The required output is the exact run of lines below that opens at the line with "1540 (353, 1270)" and closes at the line with "Ενημέρωση Επεξεργασίας Προσωπικών".
====== Exercise material ======
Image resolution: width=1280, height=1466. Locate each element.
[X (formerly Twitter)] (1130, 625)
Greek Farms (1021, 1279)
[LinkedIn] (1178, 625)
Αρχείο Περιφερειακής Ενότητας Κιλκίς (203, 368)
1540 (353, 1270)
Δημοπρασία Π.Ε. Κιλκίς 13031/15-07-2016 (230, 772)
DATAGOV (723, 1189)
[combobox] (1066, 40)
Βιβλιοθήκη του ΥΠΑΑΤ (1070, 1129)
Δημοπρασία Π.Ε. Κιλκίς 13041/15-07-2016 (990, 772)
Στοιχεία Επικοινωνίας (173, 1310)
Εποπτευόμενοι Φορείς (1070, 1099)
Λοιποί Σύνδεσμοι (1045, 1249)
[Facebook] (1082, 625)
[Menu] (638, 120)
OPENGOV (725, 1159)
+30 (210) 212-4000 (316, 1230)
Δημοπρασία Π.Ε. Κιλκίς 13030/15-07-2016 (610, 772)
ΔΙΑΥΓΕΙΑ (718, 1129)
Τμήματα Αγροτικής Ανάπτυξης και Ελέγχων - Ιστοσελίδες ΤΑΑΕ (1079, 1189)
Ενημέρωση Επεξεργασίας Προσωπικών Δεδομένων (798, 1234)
======
====== Exercise material ======
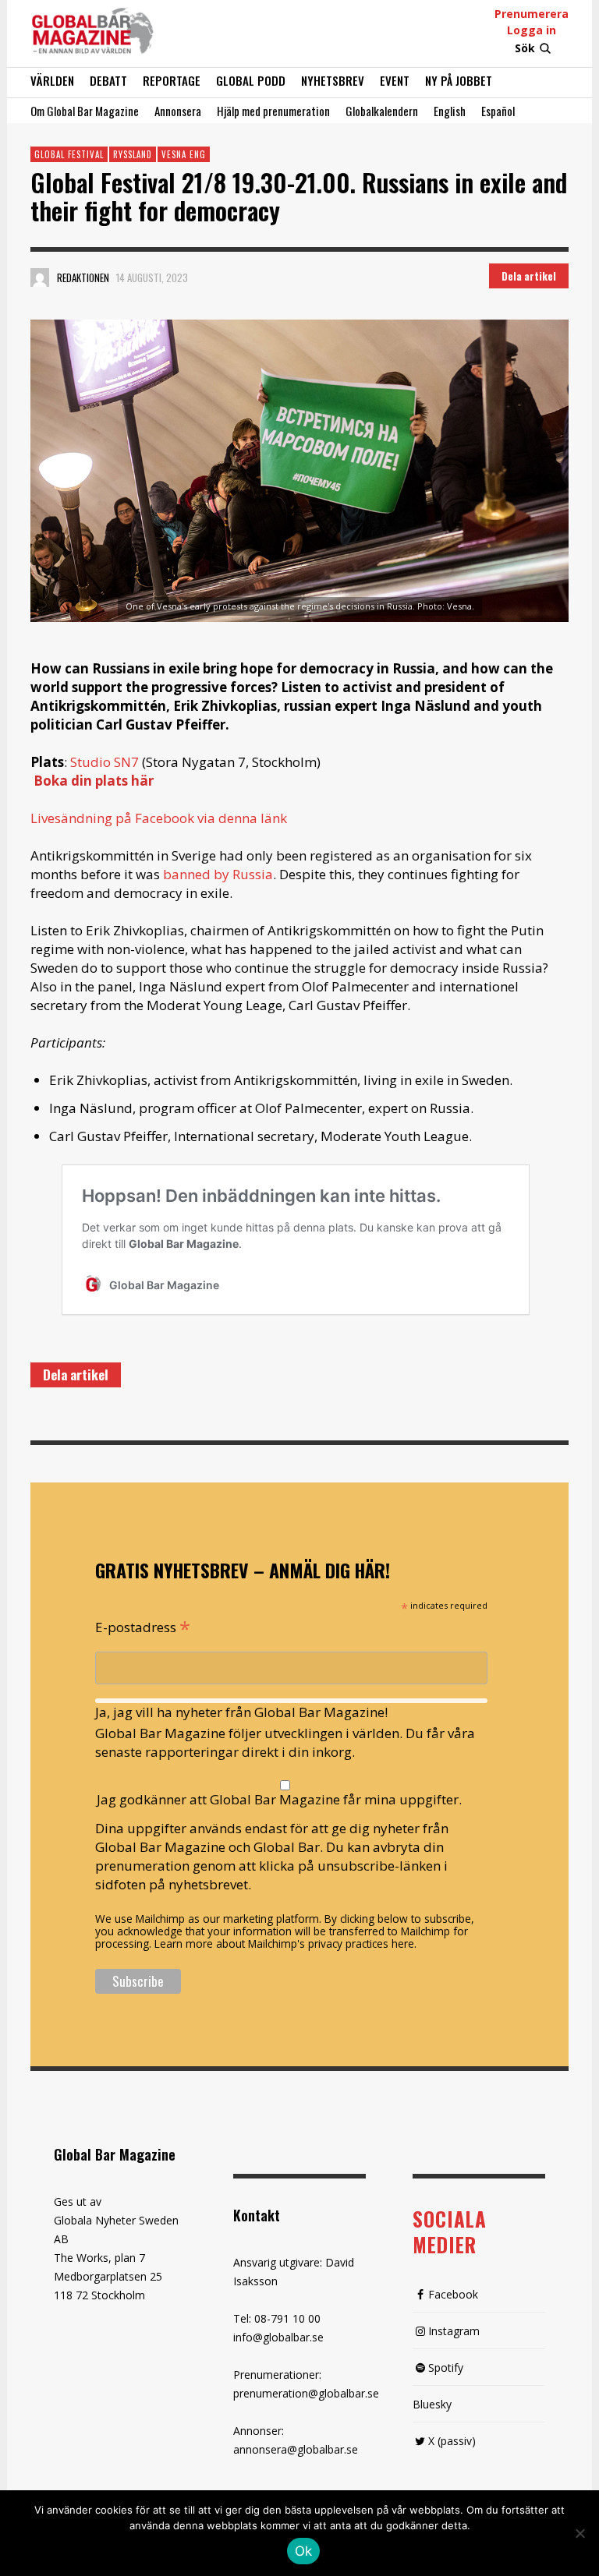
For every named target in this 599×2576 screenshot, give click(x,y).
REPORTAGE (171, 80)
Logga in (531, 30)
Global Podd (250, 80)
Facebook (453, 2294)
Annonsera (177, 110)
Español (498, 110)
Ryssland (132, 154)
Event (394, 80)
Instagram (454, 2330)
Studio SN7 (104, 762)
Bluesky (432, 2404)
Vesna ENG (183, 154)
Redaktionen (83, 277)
======
====== Exercise material ======
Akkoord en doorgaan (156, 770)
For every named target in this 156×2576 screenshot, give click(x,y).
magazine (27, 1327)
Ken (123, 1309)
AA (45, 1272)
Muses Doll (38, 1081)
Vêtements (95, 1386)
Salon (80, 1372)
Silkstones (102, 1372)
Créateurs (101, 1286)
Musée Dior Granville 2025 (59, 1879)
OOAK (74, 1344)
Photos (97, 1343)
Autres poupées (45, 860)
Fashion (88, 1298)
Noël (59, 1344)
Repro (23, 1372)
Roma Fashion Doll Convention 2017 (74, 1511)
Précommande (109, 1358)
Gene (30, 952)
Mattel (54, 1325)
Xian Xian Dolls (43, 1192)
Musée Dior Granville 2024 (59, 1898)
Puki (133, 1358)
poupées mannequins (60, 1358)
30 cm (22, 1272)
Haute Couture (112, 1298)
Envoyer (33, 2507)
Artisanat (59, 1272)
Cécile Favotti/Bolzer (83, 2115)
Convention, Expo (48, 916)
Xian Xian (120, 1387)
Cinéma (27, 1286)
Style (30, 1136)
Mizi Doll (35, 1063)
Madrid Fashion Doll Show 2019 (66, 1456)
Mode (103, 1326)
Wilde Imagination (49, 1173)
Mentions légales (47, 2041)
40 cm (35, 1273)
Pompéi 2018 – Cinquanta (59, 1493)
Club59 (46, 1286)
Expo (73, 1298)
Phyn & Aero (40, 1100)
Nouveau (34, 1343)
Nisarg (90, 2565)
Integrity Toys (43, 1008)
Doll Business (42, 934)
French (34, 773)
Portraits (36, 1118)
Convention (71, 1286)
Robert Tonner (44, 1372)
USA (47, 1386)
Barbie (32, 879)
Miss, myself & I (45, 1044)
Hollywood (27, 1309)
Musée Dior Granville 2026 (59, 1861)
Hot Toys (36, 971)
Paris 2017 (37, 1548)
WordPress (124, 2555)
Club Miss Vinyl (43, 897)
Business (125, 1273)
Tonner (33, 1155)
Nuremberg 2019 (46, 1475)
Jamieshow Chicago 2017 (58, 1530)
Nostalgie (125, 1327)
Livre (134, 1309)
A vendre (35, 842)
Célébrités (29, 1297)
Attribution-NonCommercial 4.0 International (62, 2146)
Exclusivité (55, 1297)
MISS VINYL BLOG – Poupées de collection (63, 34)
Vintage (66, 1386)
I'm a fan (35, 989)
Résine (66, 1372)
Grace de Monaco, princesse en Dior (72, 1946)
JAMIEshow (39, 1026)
======
Output of the exercise ::
1540 (353, 1270)
Δημοπρασία Π.Ε. Κιλκίς 13031/15-07-2016 (230, 772)
DATAGOV (723, 1189)
[combobox] (1066, 40)
Βιβλιοθήκη του ΥΠΑΑΤ (1070, 1129)
Δημοπρασία Π.Ε. Κιλκίς 13041/15-07-2016 (990, 772)
Στοιχεία Επικοινωνίας (173, 1310)
Εποπτευόμενοι Φορείς (1070, 1099)
Λοιποί Σύνδεσμοι (1045, 1249)
[Facebook] (1082, 625)
[Menu] (638, 120)
OPENGOV (725, 1159)
+30 (210) 212-4000 (316, 1230)
Δημοπρασία Π.Ε. Κιλκίς 13030/15-07-2016 (610, 772)
ΔΙΑΥΓΕΙΑ (718, 1129)
Τμήματα Αγροτικής Ανάπτυξης και Ελέγχων - Ιστοσελίδες ΤΑΑΕ (1079, 1189)
Ενημέρωση Επεξεργασίας Προσωπικών Δεδομένων (798, 1234)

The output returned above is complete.